O estudante Manzoor Ahmed Magray teria entrado em emboscada armada por soldados para militantes separatistas

Milhares de pessoas protestaram na Caxemira indiana neste sábado contra o assassinato de um estudante por soldados, gerando temores de uma nova revolta anti-Índia na região.
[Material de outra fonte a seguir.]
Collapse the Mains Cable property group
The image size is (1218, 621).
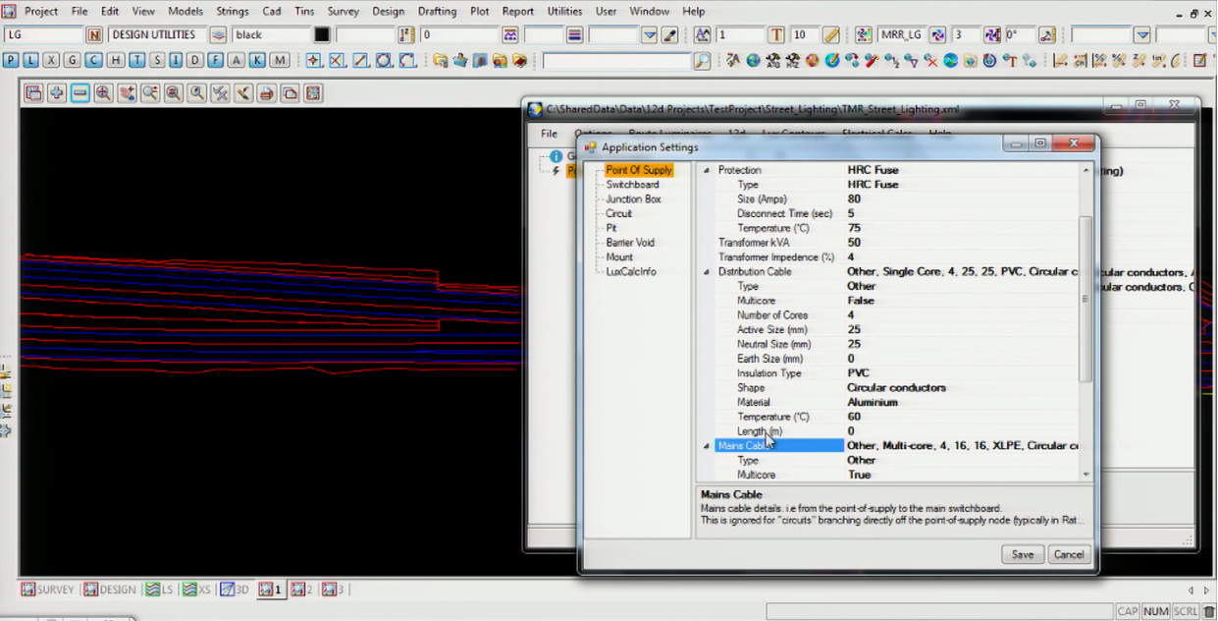tap(707, 446)
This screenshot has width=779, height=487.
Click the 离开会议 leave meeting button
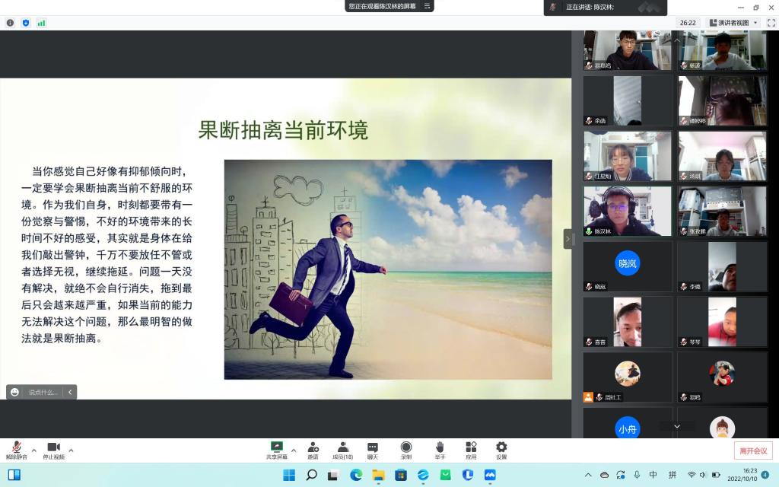pos(752,450)
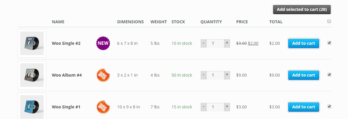
Task: Sort table by the Price column header
Action: click(x=242, y=22)
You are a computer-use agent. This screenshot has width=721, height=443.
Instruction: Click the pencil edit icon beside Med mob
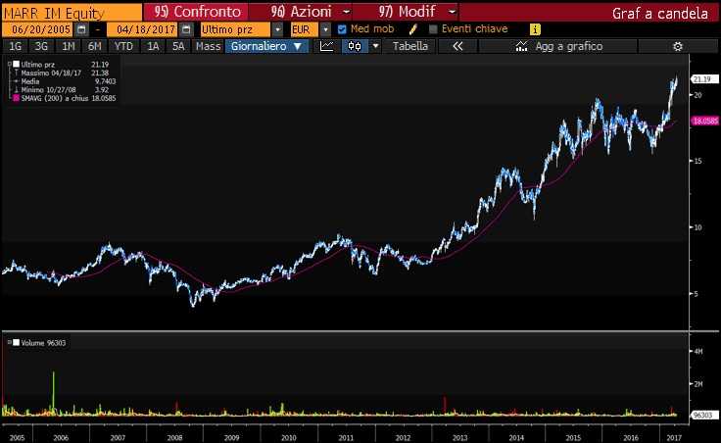pos(413,29)
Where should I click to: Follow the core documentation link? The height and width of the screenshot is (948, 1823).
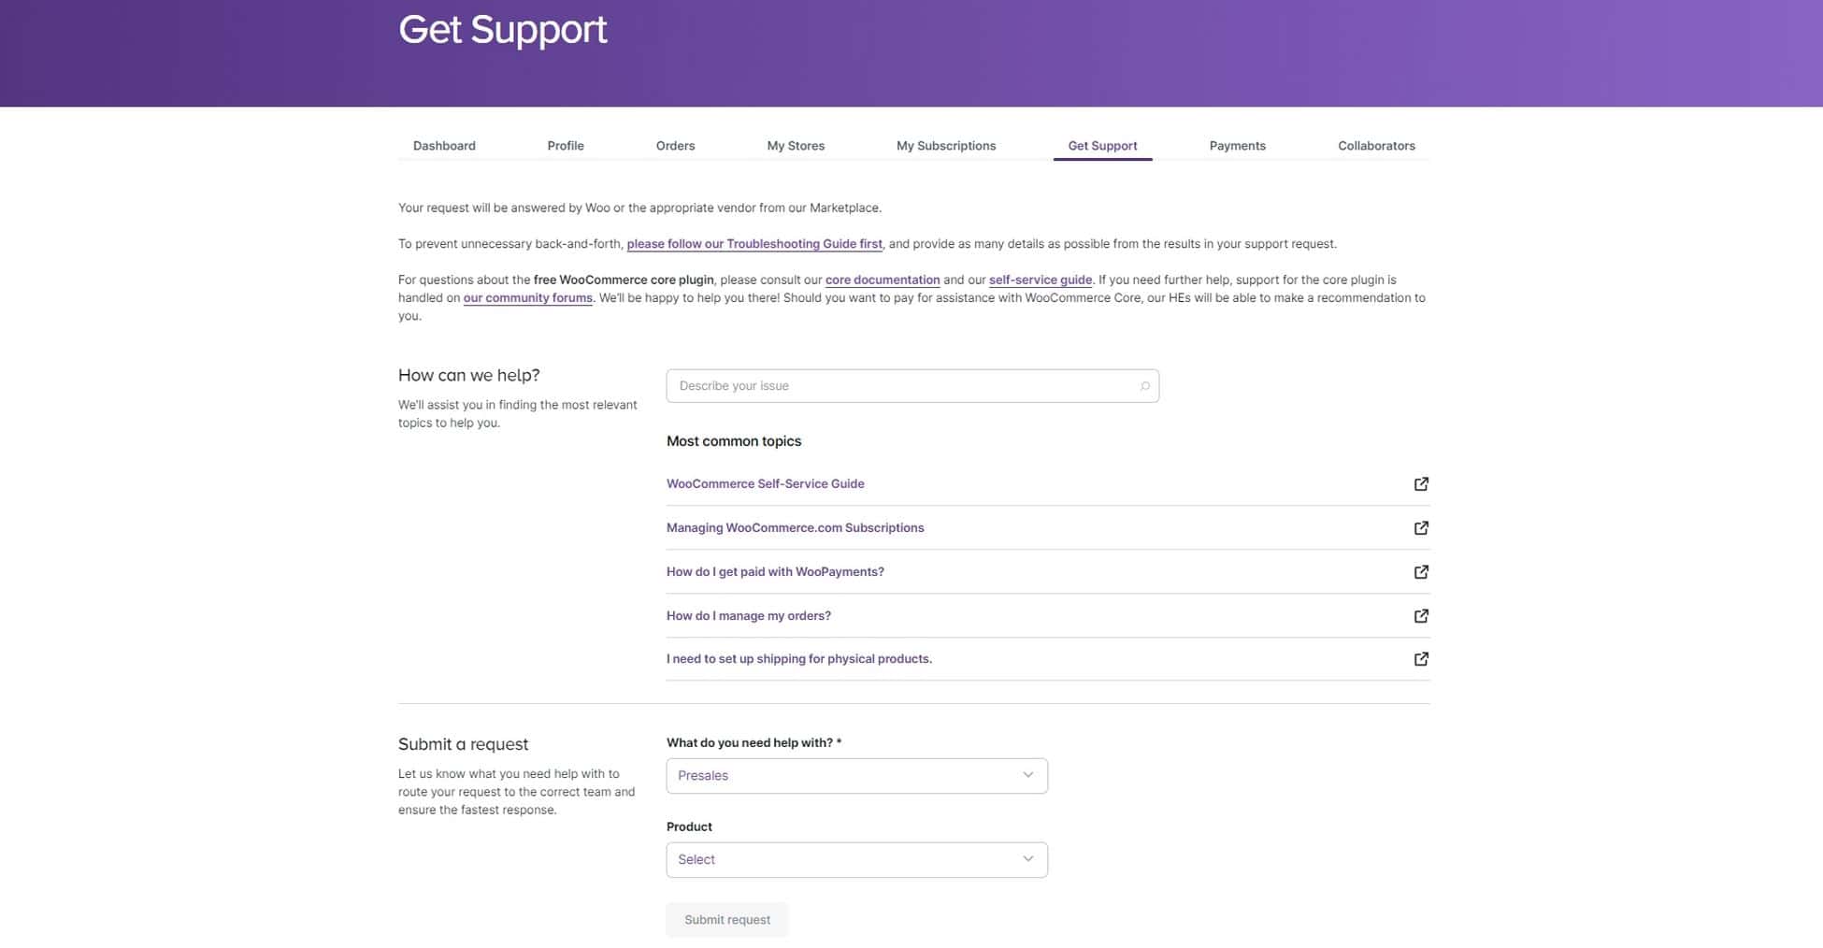tap(883, 280)
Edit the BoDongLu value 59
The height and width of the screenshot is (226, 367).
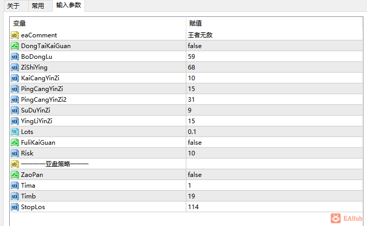(x=274, y=57)
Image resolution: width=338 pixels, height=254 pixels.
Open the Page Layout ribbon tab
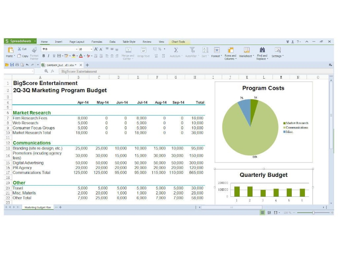click(x=77, y=42)
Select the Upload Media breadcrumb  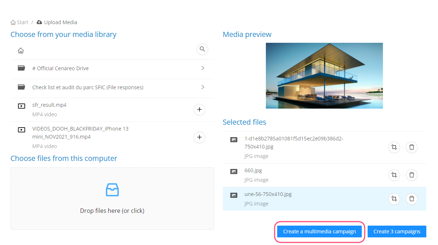coord(60,22)
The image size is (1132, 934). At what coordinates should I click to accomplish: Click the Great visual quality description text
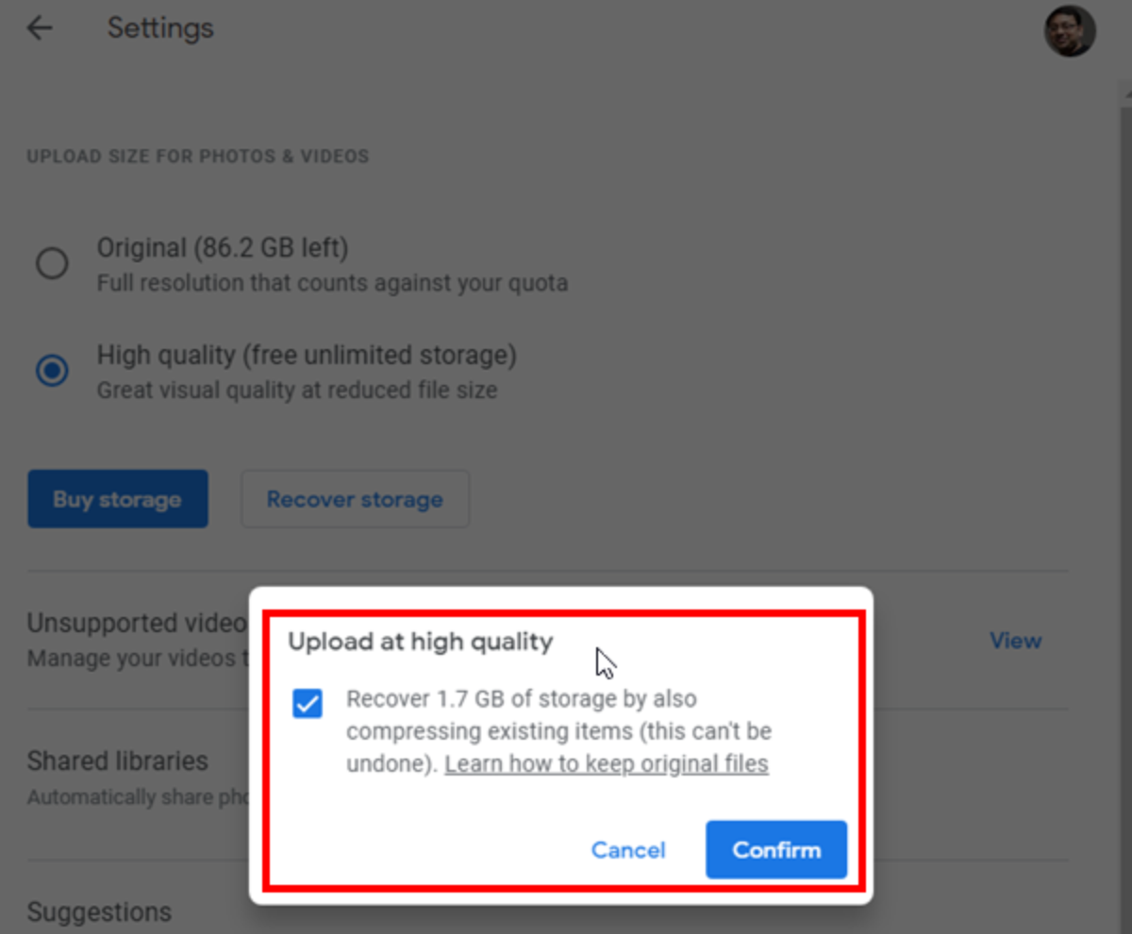tap(296, 390)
Muçulmanos da Caxemira indiana carregam corpo de Manzoor Ahmed Magray, durante funeral no vilarejo de Chogal
AP
Muçulmanos da Caxemira indiana carregam corpo de Manzoor Ahmed Magray, durante funeral no vilarejo de Chogal
O Exército disse ter matado Manzoor Ahmed Magray, estudante de 22 anos, quando ele entrou em uma emboscada armada pelos soldados para militantes separatistas e tentou fugir após ser desafiado.

As Forças Armadas combatem uma revolta separatista na Caxemira desde 1989. O governo estima que ao menos 50 mil pessoas morreram desde o começo dos conflitos, mas grupos de direitos humanos dizem que o número é maior.

Parentes de Magray disseram que o jovem foi morto "a sangue frio". No protesto, cerca de 2,5 mil marcharam em procissão, bloqueando avenidas da cidade de Handwara, disseram testemunhas e um fotógrafo da Reuters.

Mais de 100 pessoas morreram em uma revolta contra a Índia ano passado, que começou com um protesto pelo assassinato de um estudante de 17 anos.